Testing of various intermediate versions indicates the regression occurred in the 21 -> 22 upgrade.
perf stat -a results on the python3 command:
Stat | Ubuntu 20 | Ubuntu 22 |
---|---|---|
cpu-clock | 80% | 80% |
context-switches | 0.003 K / sec (3829) | 6.656 / sec (45238) |
cpu-migrations | 0 K / sec (3) | 0.039 / sec (268) |
page-faults | 0.001 K / sec (620) | 0.151 / sec (1029) |
cycles | 0.047 GHz | 0.034 GHz |
instructions | 3.34 insn / cycle | 0.88 insn / cycle |
branches | 30.703 M / sec | 5.329 M/sec |
branch-misses | 0.03% | 13.18% |
Some big differences there. I'm not convinced 6 context switches per second really moves the needle. Instructions per cycle is presumably the most relevant data point here.

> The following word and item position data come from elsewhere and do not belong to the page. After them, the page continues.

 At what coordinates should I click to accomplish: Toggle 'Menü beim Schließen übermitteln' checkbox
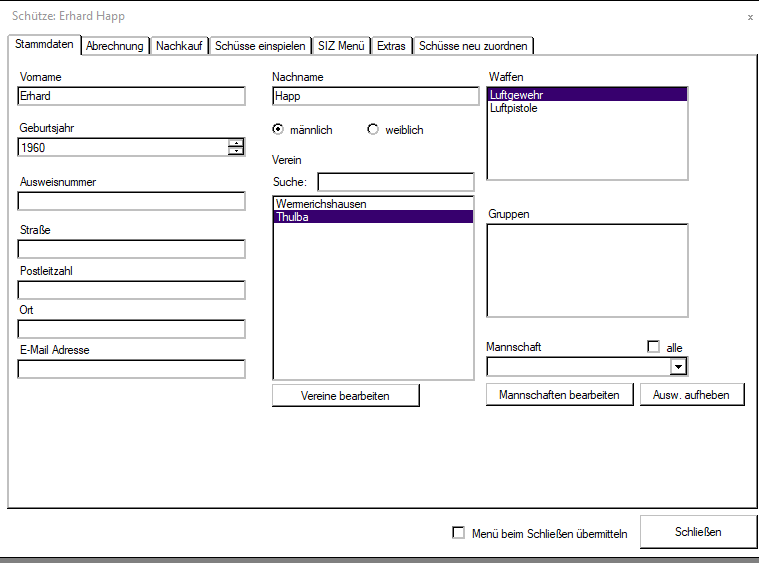click(459, 533)
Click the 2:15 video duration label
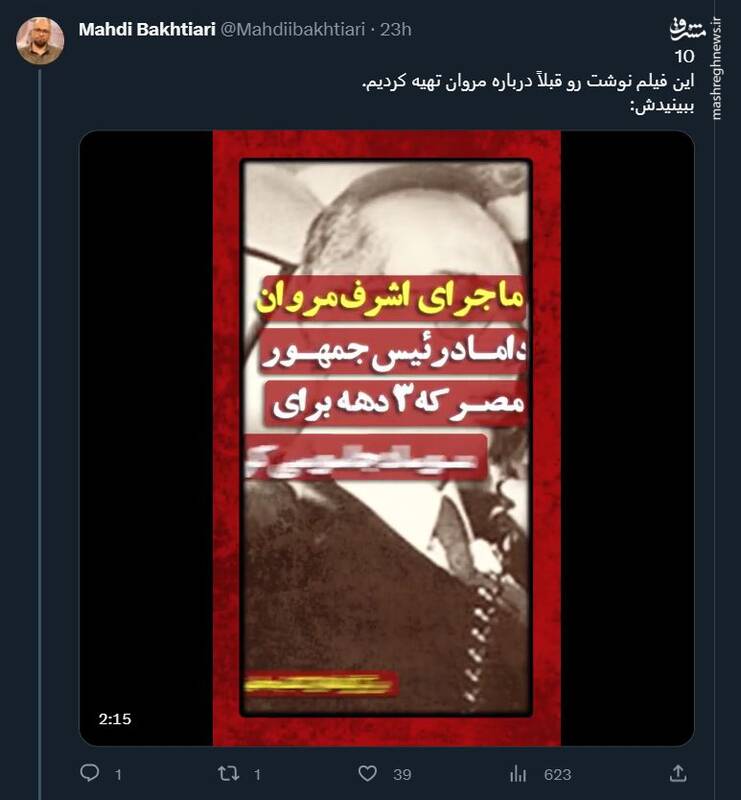741x800 pixels. pyautogui.click(x=115, y=719)
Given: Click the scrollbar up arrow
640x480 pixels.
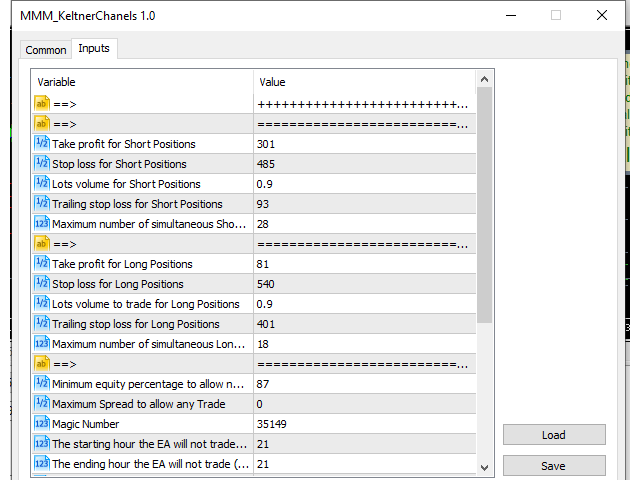Looking at the screenshot, I should (x=484, y=79).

TLDR: Use mitigations=off on the kernel command line to reduce the slowdown to 40% slower instead of 600% slower. Only do this if you are comfortable with the negative security implications. I am still interested in reclaiming the remaining 40% slowdown if anyone has ideas.
Long version:
I isolated the regression to a change introduced between linux-5.15.0-43-generic and linux-5.15.0-46-generic. Upon reviewing the patch file showing the difference between those two kernels, the thing that stood out were a bunch of cpu bug mitigations. Even though I thought my colleague had already tested whether disabling mitigations helped, I went back and retested. This was indeed the cause of the problem--so there was some miscommunication here.
For historical reference, another way to reduce the slowdown by about the same amount is to disable hyperthreading in the BIOS. However, this will obviously eliminate any benefits that hyperthreading provides.